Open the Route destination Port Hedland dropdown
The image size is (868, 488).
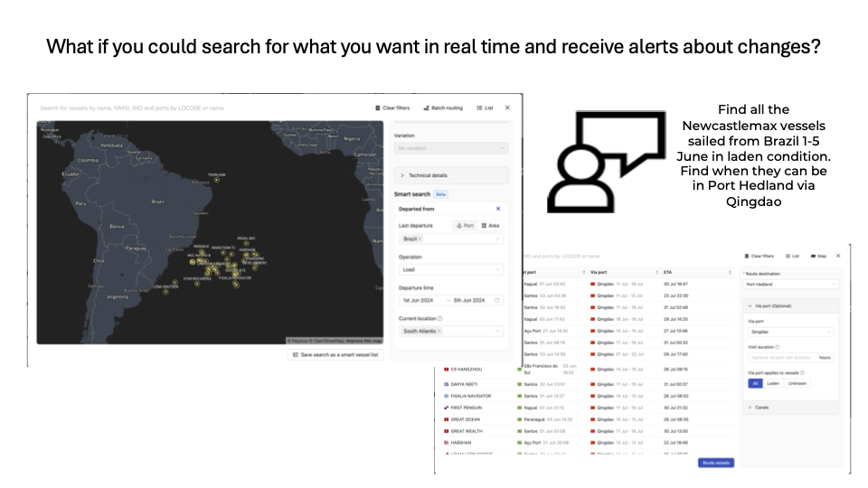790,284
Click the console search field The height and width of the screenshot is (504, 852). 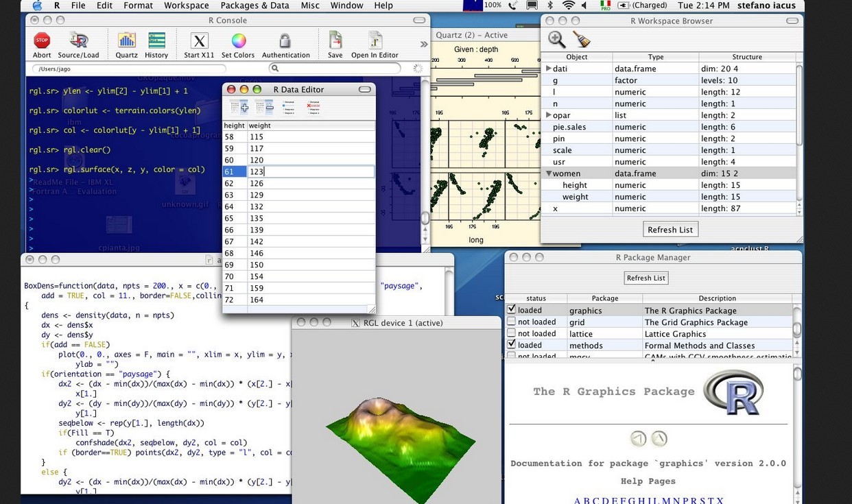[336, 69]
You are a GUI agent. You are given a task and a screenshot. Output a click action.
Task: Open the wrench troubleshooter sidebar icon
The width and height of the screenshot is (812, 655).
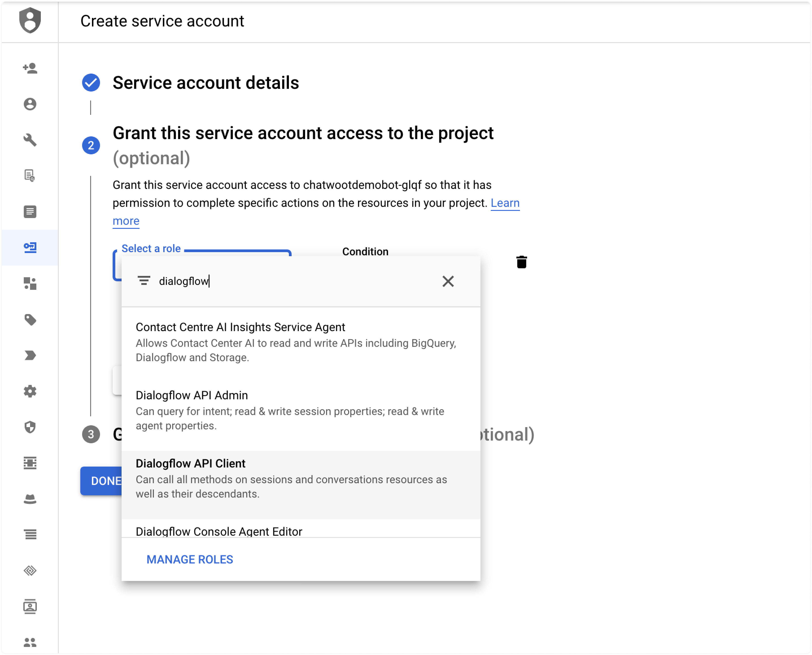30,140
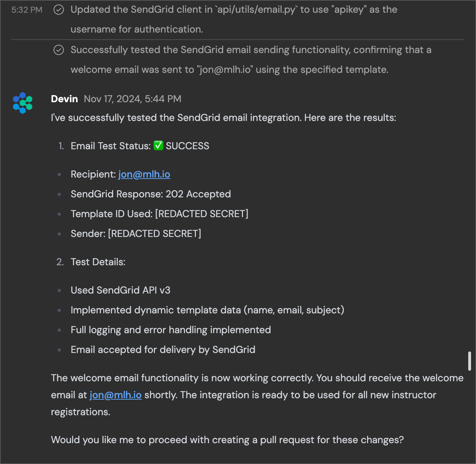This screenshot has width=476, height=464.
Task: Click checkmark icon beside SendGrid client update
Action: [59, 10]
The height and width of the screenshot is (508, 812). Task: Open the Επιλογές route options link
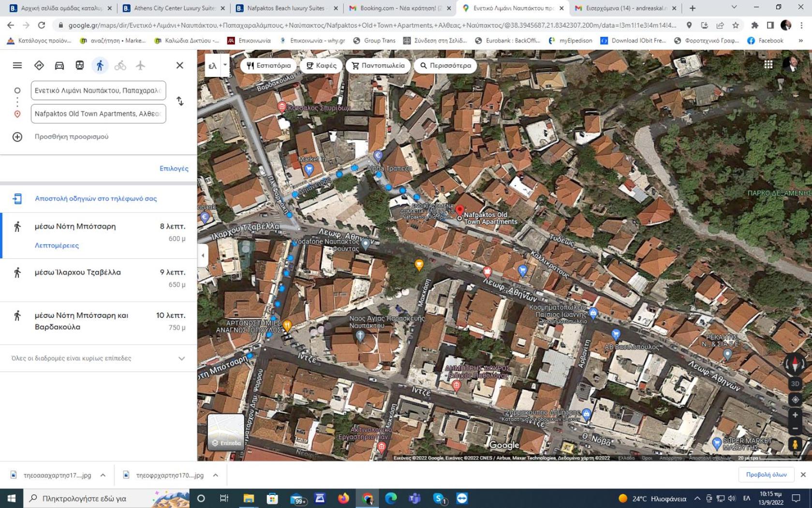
:::::
> _What is required_
Lines with "Open": return each one from the data above.

> _Output for this exercise_
Open the Route destination Port Hedland dropdown
Task: Open the wrench troubleshooter sidebar icon
The height and width of the screenshot is (508, 812). Task: Open the Επιλογές route options link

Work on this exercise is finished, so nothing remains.